DATA EXCERPTS ::
================

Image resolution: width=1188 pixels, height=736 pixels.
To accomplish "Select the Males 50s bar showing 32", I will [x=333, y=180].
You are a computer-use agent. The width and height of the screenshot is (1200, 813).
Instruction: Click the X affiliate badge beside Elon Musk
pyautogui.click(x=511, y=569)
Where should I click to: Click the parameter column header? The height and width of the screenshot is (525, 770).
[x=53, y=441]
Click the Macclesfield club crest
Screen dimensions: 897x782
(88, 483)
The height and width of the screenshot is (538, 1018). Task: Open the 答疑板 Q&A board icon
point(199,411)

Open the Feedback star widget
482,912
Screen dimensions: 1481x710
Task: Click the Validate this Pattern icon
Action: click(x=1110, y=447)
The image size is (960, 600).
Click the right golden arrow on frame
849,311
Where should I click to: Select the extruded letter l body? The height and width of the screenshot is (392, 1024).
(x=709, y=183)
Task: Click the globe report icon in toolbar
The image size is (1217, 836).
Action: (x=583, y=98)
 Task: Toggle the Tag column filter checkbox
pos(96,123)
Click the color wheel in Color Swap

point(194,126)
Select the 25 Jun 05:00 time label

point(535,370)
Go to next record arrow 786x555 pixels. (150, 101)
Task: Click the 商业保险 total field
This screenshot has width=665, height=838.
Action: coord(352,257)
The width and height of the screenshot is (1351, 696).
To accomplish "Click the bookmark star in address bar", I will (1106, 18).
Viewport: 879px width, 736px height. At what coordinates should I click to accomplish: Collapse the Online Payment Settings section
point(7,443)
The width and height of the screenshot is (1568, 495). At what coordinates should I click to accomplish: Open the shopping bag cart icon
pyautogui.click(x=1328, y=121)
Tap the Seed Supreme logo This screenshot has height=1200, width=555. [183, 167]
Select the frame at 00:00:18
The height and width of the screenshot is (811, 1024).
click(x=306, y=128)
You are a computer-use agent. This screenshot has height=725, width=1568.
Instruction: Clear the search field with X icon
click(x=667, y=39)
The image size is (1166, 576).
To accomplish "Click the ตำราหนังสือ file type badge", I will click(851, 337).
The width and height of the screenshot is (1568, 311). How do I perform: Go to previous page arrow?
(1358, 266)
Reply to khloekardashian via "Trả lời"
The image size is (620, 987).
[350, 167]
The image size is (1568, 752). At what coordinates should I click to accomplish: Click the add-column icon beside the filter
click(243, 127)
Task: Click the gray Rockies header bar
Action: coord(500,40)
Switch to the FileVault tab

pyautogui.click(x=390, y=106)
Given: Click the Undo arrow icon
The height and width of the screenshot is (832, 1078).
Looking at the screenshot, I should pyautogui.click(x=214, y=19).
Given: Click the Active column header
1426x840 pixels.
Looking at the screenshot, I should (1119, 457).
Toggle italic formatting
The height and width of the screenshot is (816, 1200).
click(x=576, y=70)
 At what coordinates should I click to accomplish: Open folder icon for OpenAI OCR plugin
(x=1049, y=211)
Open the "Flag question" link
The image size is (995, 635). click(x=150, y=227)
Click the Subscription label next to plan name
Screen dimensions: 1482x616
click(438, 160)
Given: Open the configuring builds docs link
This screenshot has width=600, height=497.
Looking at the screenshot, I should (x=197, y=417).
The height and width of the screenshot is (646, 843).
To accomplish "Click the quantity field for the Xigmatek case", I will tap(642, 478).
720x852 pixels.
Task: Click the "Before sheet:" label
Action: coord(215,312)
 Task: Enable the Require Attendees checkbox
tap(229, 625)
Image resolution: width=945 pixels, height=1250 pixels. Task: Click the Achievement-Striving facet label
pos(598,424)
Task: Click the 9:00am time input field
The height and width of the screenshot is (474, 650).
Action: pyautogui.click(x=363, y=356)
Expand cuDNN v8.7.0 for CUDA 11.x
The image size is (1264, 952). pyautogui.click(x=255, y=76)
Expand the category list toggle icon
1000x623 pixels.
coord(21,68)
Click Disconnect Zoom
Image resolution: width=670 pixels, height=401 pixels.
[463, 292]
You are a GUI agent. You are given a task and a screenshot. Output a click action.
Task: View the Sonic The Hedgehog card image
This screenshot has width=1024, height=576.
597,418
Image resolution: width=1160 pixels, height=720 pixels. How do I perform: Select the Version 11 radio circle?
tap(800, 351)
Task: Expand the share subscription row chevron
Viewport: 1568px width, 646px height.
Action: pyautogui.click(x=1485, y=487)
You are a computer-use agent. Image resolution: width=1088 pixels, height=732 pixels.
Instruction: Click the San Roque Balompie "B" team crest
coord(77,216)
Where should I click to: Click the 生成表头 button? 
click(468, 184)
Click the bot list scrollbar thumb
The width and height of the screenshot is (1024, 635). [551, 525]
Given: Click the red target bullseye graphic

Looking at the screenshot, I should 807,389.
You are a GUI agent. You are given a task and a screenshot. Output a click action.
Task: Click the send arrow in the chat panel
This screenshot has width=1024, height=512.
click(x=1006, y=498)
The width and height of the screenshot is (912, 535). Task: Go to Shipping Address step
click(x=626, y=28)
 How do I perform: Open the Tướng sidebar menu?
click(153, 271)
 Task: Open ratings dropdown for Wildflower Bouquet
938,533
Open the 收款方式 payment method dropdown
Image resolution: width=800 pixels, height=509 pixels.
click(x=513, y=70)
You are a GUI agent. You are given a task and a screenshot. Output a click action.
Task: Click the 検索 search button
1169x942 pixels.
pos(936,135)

================

TASK OBJECTIVE ::
What is needed is an exact copy of the lines from the one containing "The height and width of the screenshot is (474, 650)." to the end of the data; please add nothing else.

SOLUTION FOR THIS PROBLEM ::
The height and width of the screenshot is (474, 650).
Action: pyautogui.click(x=363, y=356)
Expand cuDNN v8.7.0 for CUDA 11.x
The image size is (1264, 952). pyautogui.click(x=255, y=76)
Expand the category list toggle icon
1000x623 pixels.
coord(21,68)
Click Disconnect Zoom
Image resolution: width=670 pixels, height=401 pixels.
[463, 292]
You are a GUI agent. You are given a task and a screenshot. Output a click action.
Task: View the Sonic The Hedgehog card image
This screenshot has width=1024, height=576.
597,418
Image resolution: width=1160 pixels, height=720 pixels. How do I perform: Select the Version 11 radio circle?
tap(800, 351)
Task: Expand the share subscription row chevron
Viewport: 1568px width, 646px height.
Action: pyautogui.click(x=1485, y=487)
You are a computer-use agent. Image resolution: width=1088 pixels, height=732 pixels.
Instruction: Click the San Roque Balompie "B" team crest
coord(77,216)
Where should I click to: Click the 生成表头 button? 
click(468, 184)
Click the bot list scrollbar thumb
The width and height of the screenshot is (1024, 635). [551, 525]
Given: Click the red target bullseye graphic

Looking at the screenshot, I should 807,389.
You are a GUI agent. You are given a task and a screenshot. Output a click action.
Task: Click the send arrow in the chat panel
This screenshot has width=1024, height=512.
click(x=1006, y=498)
The width and height of the screenshot is (912, 535). Task: Go to Shipping Address step
click(x=626, y=28)
 How do I perform: Open the Tướng sidebar menu?
click(153, 271)
 Task: Open ratings dropdown for Wildflower Bouquet
938,533
Open the 收款方式 payment method dropdown
Image resolution: width=800 pixels, height=509 pixels.
click(x=513, y=70)
You are a GUI agent. You are given a task and a screenshot. Output a click action.
Task: Click the 検索 search button
1169x942 pixels.
pos(936,135)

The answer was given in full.